In January, Xi told officials they would be left "with no place to hide" because "the fight against corruption is a struggle that the party cannot afford to lose, and must never lose".
If it sounds existential, it is because it is. "It's not like losing an election, they lose everything," Brown says. "So I think this is the sign of a party which is very much aware of its vulnerabilities."
Put simply, the pressure is on. As observers see it, Xi has been in power a long time and his historic third term ends next year.
While China's global influence grows and the competition with the US heats up, Xi is also battling a slowing economy and discontent among youth.
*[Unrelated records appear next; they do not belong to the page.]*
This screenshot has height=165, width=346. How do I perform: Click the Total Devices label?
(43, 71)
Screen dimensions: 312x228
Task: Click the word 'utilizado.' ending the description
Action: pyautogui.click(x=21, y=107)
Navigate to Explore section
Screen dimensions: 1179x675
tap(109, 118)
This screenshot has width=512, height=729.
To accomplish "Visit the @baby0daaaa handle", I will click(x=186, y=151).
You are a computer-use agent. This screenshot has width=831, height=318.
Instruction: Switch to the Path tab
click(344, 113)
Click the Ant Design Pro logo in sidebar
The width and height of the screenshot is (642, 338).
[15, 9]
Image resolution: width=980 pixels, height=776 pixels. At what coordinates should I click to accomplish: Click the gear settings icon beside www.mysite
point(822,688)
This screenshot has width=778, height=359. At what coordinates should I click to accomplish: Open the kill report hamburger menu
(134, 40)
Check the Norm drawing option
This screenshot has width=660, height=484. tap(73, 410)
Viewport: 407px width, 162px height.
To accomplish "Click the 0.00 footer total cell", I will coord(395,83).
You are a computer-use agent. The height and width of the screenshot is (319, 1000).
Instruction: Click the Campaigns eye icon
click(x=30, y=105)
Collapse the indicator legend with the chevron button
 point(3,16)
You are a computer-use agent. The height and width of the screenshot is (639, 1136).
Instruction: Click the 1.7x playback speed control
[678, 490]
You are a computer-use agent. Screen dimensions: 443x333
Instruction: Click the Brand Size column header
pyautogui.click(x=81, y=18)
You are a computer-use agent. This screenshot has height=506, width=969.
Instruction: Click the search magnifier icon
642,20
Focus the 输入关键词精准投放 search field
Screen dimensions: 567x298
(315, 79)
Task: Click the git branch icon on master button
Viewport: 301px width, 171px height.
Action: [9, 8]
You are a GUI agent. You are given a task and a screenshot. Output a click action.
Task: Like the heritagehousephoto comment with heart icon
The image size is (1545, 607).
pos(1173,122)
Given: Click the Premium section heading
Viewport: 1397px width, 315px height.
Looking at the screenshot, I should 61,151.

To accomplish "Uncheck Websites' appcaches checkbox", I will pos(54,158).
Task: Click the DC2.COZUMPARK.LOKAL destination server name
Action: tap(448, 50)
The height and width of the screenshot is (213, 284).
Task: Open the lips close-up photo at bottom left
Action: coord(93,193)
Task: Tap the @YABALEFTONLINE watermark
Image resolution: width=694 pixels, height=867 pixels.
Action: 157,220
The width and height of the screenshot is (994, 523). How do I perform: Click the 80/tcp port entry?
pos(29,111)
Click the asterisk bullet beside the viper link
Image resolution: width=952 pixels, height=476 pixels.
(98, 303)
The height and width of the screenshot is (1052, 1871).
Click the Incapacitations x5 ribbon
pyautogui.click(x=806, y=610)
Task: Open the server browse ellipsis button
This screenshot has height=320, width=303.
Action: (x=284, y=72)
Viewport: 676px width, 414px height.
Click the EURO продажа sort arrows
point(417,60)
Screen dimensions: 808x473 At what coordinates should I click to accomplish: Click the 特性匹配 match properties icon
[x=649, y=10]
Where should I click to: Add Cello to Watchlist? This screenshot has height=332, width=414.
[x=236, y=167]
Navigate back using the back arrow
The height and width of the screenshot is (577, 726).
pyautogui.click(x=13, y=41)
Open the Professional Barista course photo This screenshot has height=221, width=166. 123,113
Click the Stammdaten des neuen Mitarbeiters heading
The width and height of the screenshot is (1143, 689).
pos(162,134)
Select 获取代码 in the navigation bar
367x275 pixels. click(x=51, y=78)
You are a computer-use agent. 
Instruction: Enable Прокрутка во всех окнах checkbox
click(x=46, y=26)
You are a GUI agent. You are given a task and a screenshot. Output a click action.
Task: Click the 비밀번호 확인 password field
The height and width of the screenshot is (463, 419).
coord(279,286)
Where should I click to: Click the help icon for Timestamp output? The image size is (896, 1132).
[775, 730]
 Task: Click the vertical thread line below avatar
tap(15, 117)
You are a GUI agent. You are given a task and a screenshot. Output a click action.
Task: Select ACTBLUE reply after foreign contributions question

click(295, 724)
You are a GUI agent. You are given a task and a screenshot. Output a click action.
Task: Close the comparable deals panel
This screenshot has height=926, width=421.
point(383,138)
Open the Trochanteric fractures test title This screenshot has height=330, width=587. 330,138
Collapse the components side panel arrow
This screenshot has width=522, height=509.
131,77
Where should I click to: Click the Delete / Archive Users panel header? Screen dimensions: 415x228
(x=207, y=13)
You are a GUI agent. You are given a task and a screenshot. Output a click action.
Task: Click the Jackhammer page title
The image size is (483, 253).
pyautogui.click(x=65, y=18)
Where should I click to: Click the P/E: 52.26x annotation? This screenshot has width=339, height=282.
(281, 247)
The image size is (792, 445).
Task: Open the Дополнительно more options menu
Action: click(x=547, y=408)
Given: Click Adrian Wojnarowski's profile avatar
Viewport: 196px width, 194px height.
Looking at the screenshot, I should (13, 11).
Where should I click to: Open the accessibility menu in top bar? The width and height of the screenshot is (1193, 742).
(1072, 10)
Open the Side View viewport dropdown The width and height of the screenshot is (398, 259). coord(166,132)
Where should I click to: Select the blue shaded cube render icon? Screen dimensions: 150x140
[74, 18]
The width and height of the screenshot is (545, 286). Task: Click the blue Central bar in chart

So the emphasis on unity, patriotism and the need to fight corruption for a "national rejuvenation" is not mere rhetoric.
It is also a constant attempt to stay in control - and keep any threats or challenges at bay.
Nowhere is that clearer than in the military.
In 2012, Xi assumed the role of chairman of the Central Military Commission, the top-decision making body for the armed forces. In the years since he has reshaped the structure of the People's Liberation Army (PLA), bringing it under his direct control, often with the help of purges, observers say.
"Purges have increased across the board, but the PLA is a massive outlier. Most of its senior leadership has been decimated by disciplinary actions during Xi's third term," Thomas says, noting that they stemmed from "genuine graft but expanded to include perceived political disloyalty".
About 52% of PLA leadership positions have been impacted, according to the Center for Strategic and International Studies.
The biggest recent swoop was in late 2025, when nine top generals , including He Weidong and Miao Hua, who were both on the CMC, were accused of crimes involving an "exceptionally large amount of money [and] extremely serious in nature".
Then in January, China announced the removal of Generals Liu Zhenli and Zhang Youxia for "serious violations of discipline and law", according to state media. Zhang, one of Xi's closest military allies, was the vice-chairman of the CMC.
This powerful body, which Xi leads, is now down from seven to two men, including Xi.
"Official narratives after the purge of Zhang and Liu make clear that their dismissals were political in nature and based on a [perceived or real] lack of loyalty to Xi and his goals," says Legarda.
The emphasis on loyalty suggests that personal survival is a factor.
"Xi knows well that controlling the PLA is crucial to his long-term political future," notes analyst Brian Hart in a CSIS report.
He points out that former leader Jiang Zemin retained his chairmanship of the CMC for two years after stepping down, undermining his successor's power. Xi wants to avoid that so he can have "lasting influence with the PLA," Hart writes.
Purges are not new to the opaque yet cut-throat politics of the Chinese Communist Party. Mao Zedong, the founder of communist China, regularly purged his top lieutenants, sometimes more than once, after bringing them back. Xi's father himself was a target.
In Xi's case, corruption charges have become a form of "political contestation that he has developed into the main basis of his power," Prof Frank Pieke of Leiden University says.
The dismissals don't appear to be over because Premier Li Qiang said at the congress last week that Beijing would "continue its political rectification of the military".
Xi's circle of trusted followers is narrowing ever more to exclude the very people he relied on to consolidate his power, Pieke says, but he expects this to "continue to play out until there are hardly any leaders left that aren't complete Xi products".
As Thomas puts it: "The more powerful Xi becomes, the more he purges."